Although personality traits are widely recognized as important predictors of academic success and career preferences, their integration into AI-driven academic advising systems remains limited. Existing approaches predominantly rely on academic performance data and historical learning behavior, often overlooking psychological characteristics that influence students’ decision-making processes. In parallel, recent advances in artificial intelligence have enabled more sophisticated recommendation systems; however, these systems typically lack adaptive reasoning capabilities and do not incorporate personality as a core input variable. This study aims to address these gaps by examining how personality traits can support intelligent academic advising and by proposing a conceptual framework for a personality-aware agentic AI system in higher education. A systematic literature review following PRISMA 2020 guidelines was conducted using the Scopus database. From an initial set of 199 records, 21 studies were selected for qualitative synthesis after applying inclusion and exclusion criteria. The findings reveal three key limitations in existing research (1) personality traits are primarily used as explanatory variables rather than operational components in recommendation systems, (2) AI-based advising systems rely heavily on performance-driven data with limited psychological integration, and (3) there is a lack of unified frameworks that combine psychological modelling with adaptive AI architectures.
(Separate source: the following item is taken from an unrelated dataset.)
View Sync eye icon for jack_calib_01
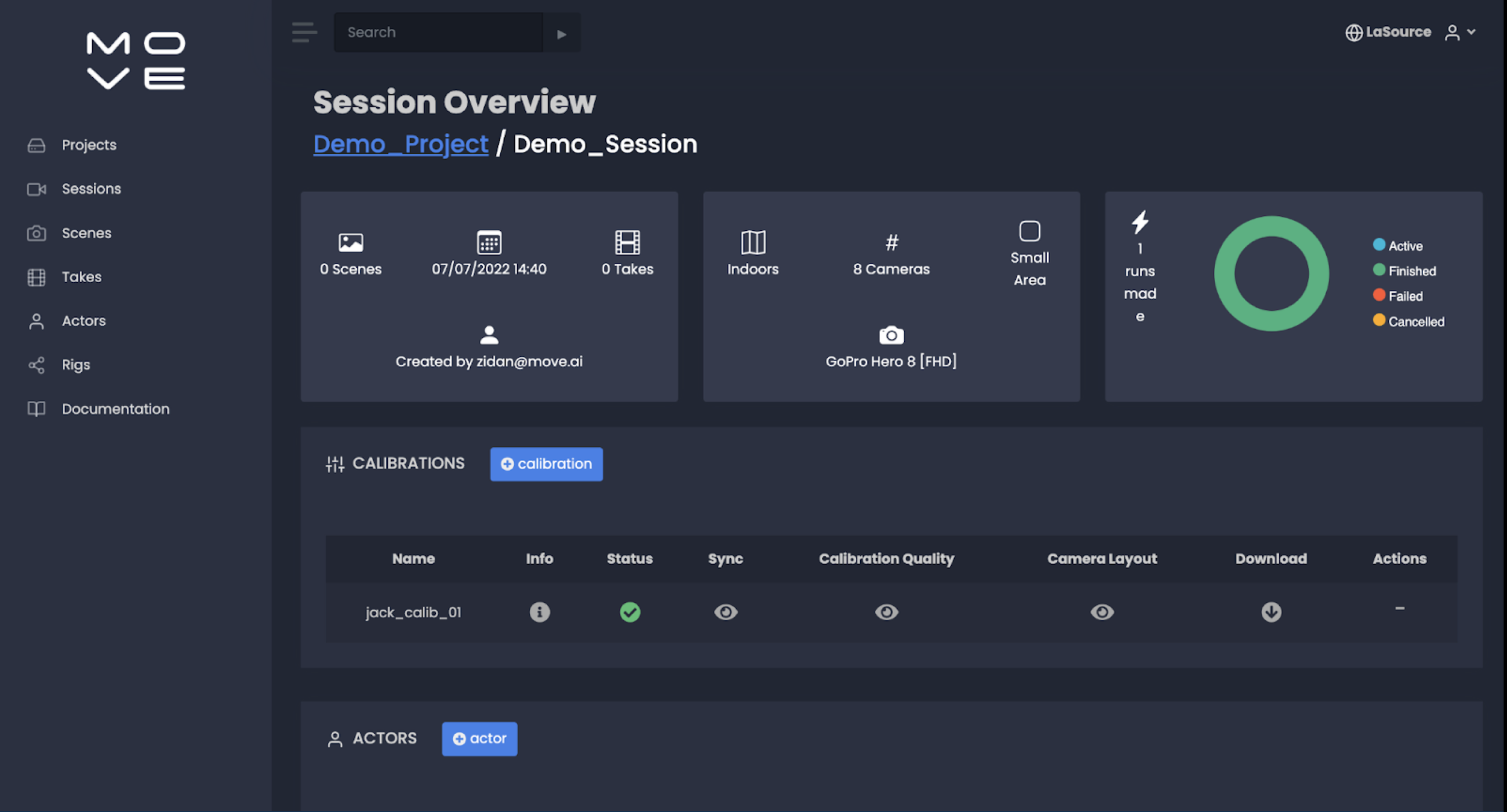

To address these limitations, this study proposes a novel personality-aware agentic AI framework that integrates personality profiling, agentic AI-based reasoning, and intelligent recommendation mechanisms into a unified architecture. The framework introduces a multi-layered approach consisting of personality modelling, agentic AI processing, and recommendation delivery to support adaptive and context-aware academic and career guidance. This research contributes by bridging the gap between personality psychology and AI-driven recommendation systems while introducing agentic AI as a new paradigm for academic advising. Future research should focus on implementing and empirically validating the proposed framework in real-world higher education environments.